| Provided text |
While we share our deepest secrets or most recent hot office goss with our friendly AI pal, there’s a fundamental question we’ve barely begun to answer: Do these digital minds actually think, can adapt their behaviour, or are they just a very convincing autocomplete on steroids? Two researchers decided to find out by doing something weird – they threw AI into prison. So let’s take our AI little helpers behind bars, and see if your chatty silicon-based friend is just a dirty, Machiavellian snitch.
Before going any further, a quick refresher on the classic prisoner’s dillema. It’s a game theory thought experiment, with two members of a criminal gang arrested and imprisoned. The police don’t have enough evidence to convict the pair, so they plan to sentence both to a year in prison on a lesser charge. But, there is a deal on the table. If the prisoner testifies against his partner, he will go free, while the partner will get three years in prison on the main charge. Oh, yes, there is a catch … If both prisoners testify against each other, both will be sentenced to two years in jail. In the end, there are three possible outcomes:
- If A and B both remain silent, meaning cooperate with each other, they will each serve one year in prison.
- If one testifies against the other, snitches, but the other doesn’t, the one testifying will be set free while the other serves three years in prison.

| Data block |
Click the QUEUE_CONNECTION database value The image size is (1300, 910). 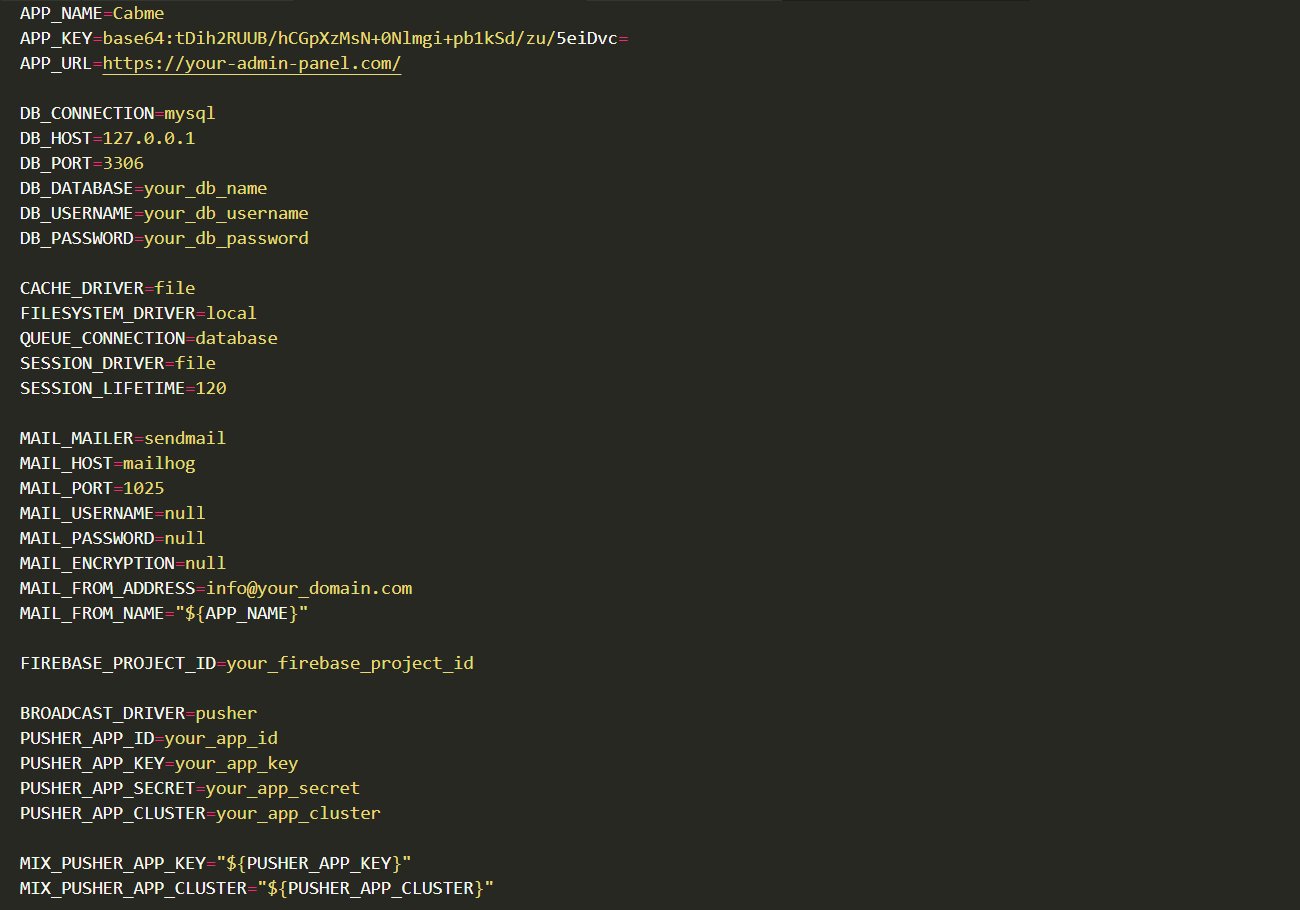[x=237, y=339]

| About this exercise |
Carry on the article about testing AI with the prisoner's dilemma, starting after its last sentence.

| Answer space |
- If A and B testify against each other, they will each serve two years.
With no communication, loyalty, no opportunity for retribution or reward outside the game, the most successful strategy is to betray the other player. Because, if you think about it, your partner could cooperate or snitch. In case of cooperation, rationally you should betray, to be released from prison. If your partner betrayed you, you should also, to minimize your time of drinking toilet Chardonnay. No matter what your partner does, betraying always gives you a better or equal outcome. That’s what game theorists call a dominant strategy.
Humans are barely rational, so while game theory strongly suggest snitching, we often choose to cooperate. Depending on the study and used experimental setting, from 16% to 66% of people decides to keep quiet and hope for the partner to do the same. Some studies show that women seems to be slightly more cooperative than men, some are flagging that economics students snitch 60% of the time compared with 38.8% for non‐economics students. But to truly strategize the shit out of this dilemma, we need to go longer. We need to iterate.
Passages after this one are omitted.